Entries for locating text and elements
-.-.-
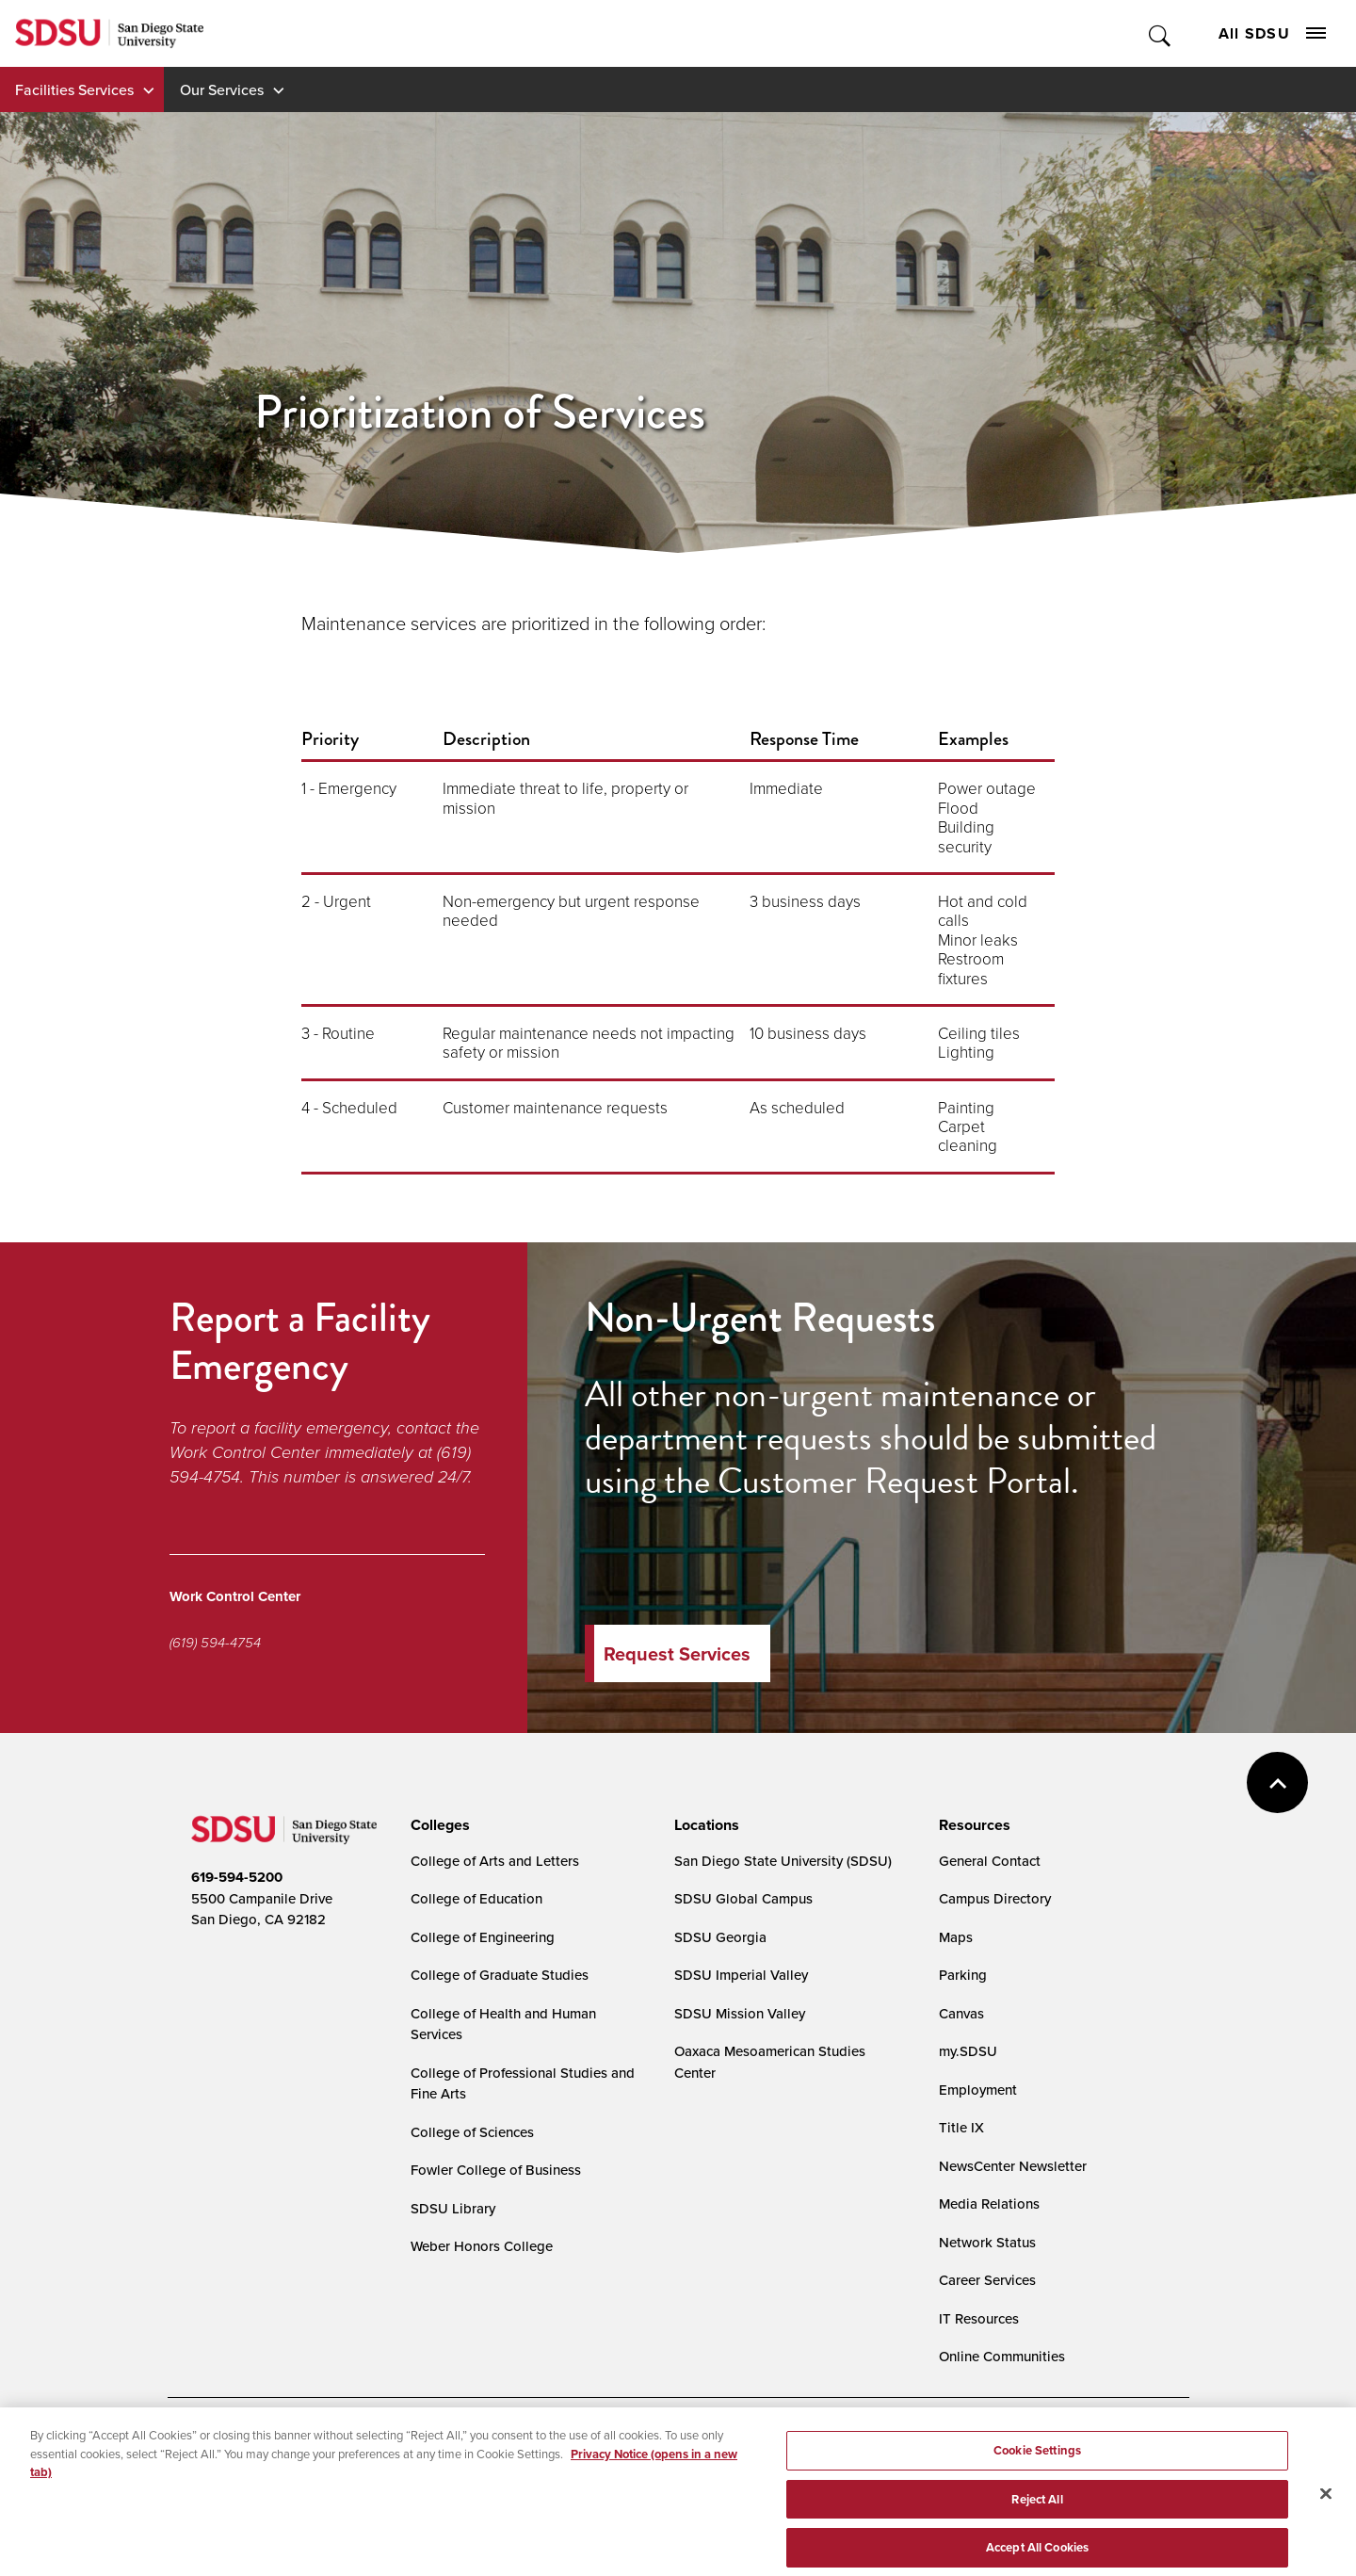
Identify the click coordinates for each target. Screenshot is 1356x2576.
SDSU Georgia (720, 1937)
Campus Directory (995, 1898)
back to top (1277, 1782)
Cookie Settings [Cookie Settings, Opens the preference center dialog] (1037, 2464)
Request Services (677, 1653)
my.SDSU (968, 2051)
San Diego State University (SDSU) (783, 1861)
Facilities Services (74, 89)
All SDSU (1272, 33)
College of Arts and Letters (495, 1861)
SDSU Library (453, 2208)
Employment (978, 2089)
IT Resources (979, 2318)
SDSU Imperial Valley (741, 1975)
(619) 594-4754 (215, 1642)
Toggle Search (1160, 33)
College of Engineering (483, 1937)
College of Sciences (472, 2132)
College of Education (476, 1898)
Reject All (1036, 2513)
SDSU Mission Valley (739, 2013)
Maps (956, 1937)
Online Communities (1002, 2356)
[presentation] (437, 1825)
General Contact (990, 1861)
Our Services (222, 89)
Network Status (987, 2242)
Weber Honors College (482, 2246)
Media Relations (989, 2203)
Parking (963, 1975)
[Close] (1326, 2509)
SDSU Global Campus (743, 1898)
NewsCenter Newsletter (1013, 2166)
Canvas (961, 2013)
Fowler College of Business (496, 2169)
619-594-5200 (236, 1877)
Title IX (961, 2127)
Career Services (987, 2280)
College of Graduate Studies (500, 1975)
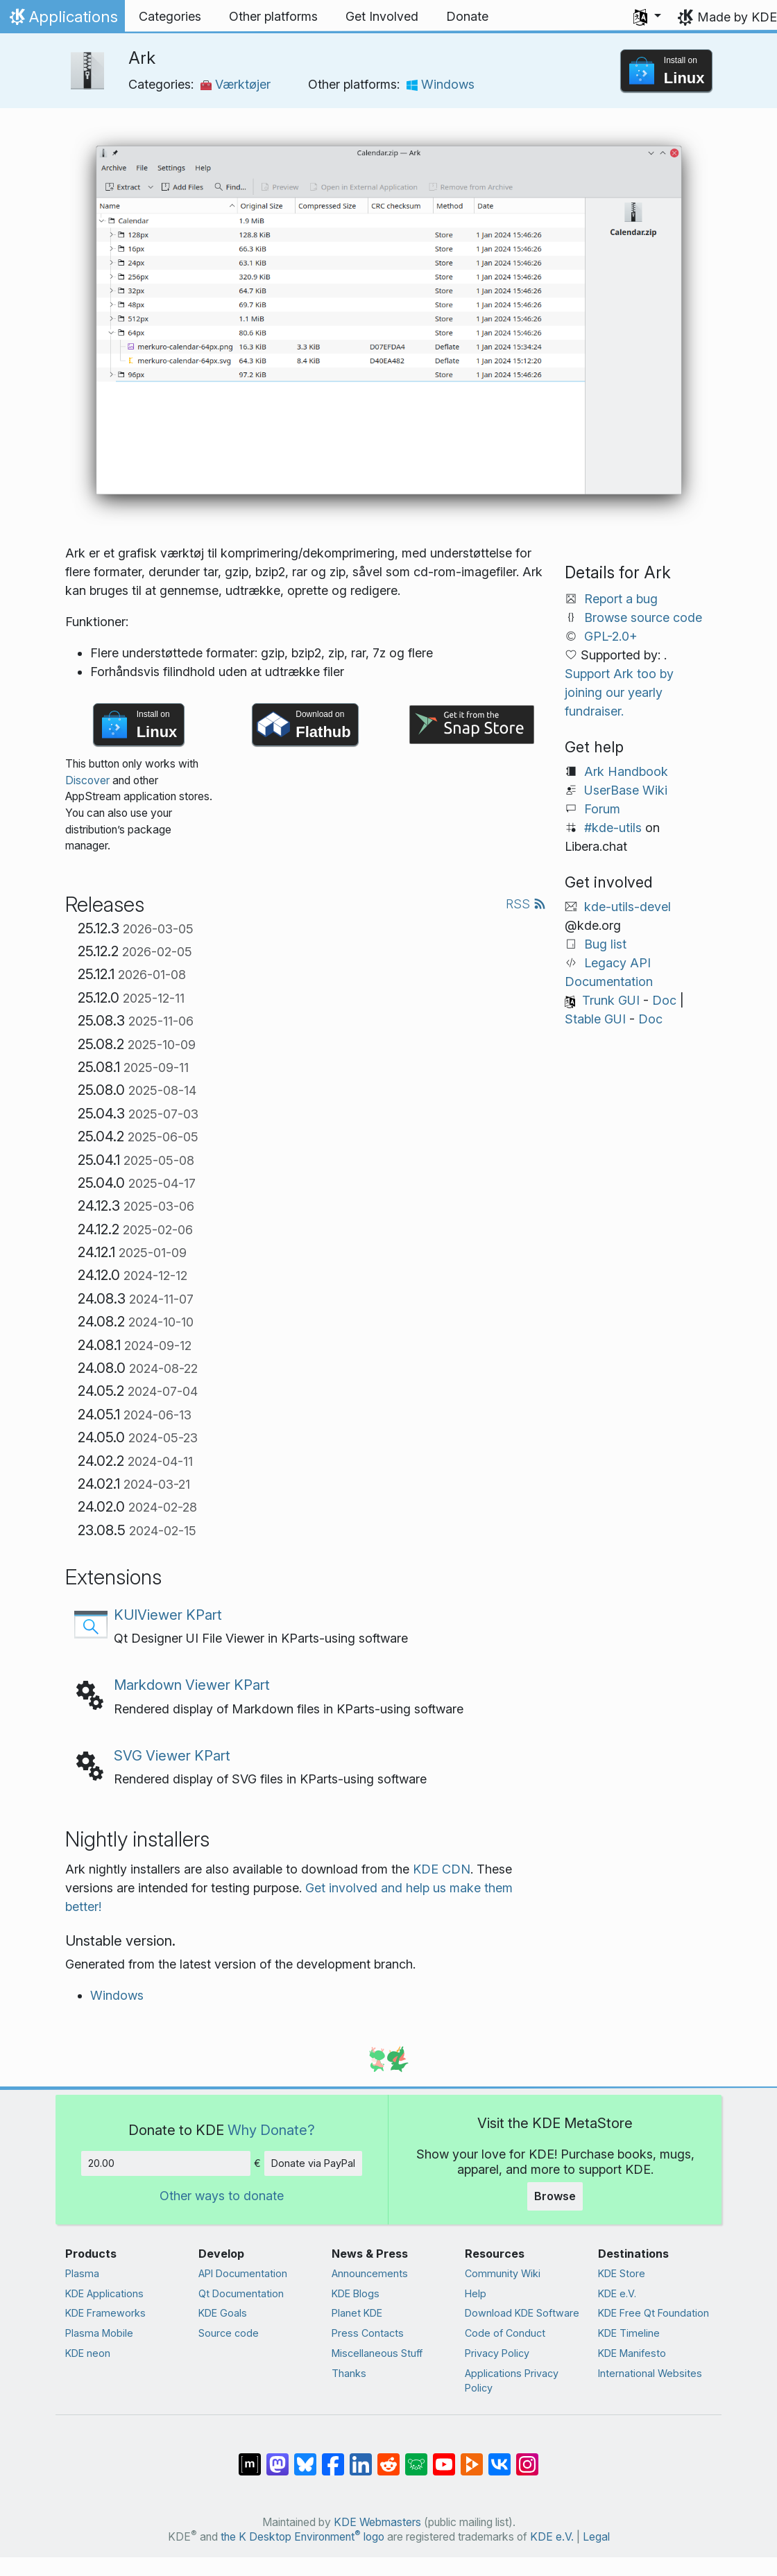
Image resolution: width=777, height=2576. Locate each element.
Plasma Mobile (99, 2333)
-.-.-
> **Task description**
Present the entries above as a Markdown table with the columns "Row" and "Entry line," one numbered row per line, omitting blank lines and the pictures.

> **Result below**
| Row | Entry line |
|---|---|
| 1 | Identify the click coordinates for each target. Screenshot is 1356x2576. |
| 2 | SDSU Georgia (720, 1937) |
| 3 | Campus Directory (995, 1898) |
| 4 | back to top (1277, 1782) |
| 5 | Cookie Settings [Cookie Settings, Opens the preference center dialog] (1037, 2464) |
| 6 | Request Services (677, 1653) |
| 7 | my.SDSU (968, 2051) |
| 8 | San Diego State University (SDSU) (783, 1861) |
| 9 | Facilities Services (74, 89) |
| 10 | All SDSU (1272, 33) |
| 11 | College of Arts and Letters (495, 1861) |
| 12 | SDSU Library (453, 2208) |
| 13 | Employment (978, 2089) |
| 14 | IT Resources (979, 2318) |
| 15 | SDSU Imperial Valley (741, 1975) |
| 16 | (619) 594-4754 (215, 1642) |
| 17 | Toggle Search (1160, 33) |
| 18 | College of Engineering (483, 1937) |
| 19 | College of Sciences (472, 2132) |
| 20 | College of Education (476, 1898) |
| 21 | Reject All (1036, 2513) |
| 22 | SDSU Mission Valley (739, 2013) |
| 23 | Maps (956, 1937) |
| 24 | Online Communities (1002, 2356) |
| 25 | [presentation] (437, 1825) |
| 26 | General Contact (990, 1861) |
| 27 | Our Services (222, 89) |
| 28 | Network Status (987, 2242) |
| 29 | Weber Honors College (482, 2246) |
| 30 | Media Relations (989, 2203) |
| 31 | Parking (963, 1975) |
| 32 | [Close] (1326, 2509) |
| 33 | SDSU Global Campus (743, 1898) |
| 34 | NewsCenter Newsletter (1013, 2166) |
| 35 | Canvas (961, 2013) |
| 36 | Fowler College of Business (496, 2169) |
| 37 | 619-594-5200 (236, 1877) |
| 38 | Title IX (961, 2127) |
| 39 | Career Services (987, 2280) |
| 40 | College of Graduate Studies (500, 1975) |
| 41 | Image resolution: width=777, height=2576. Locate each element. |
| 42 | Plasma Mobile (99, 2333) |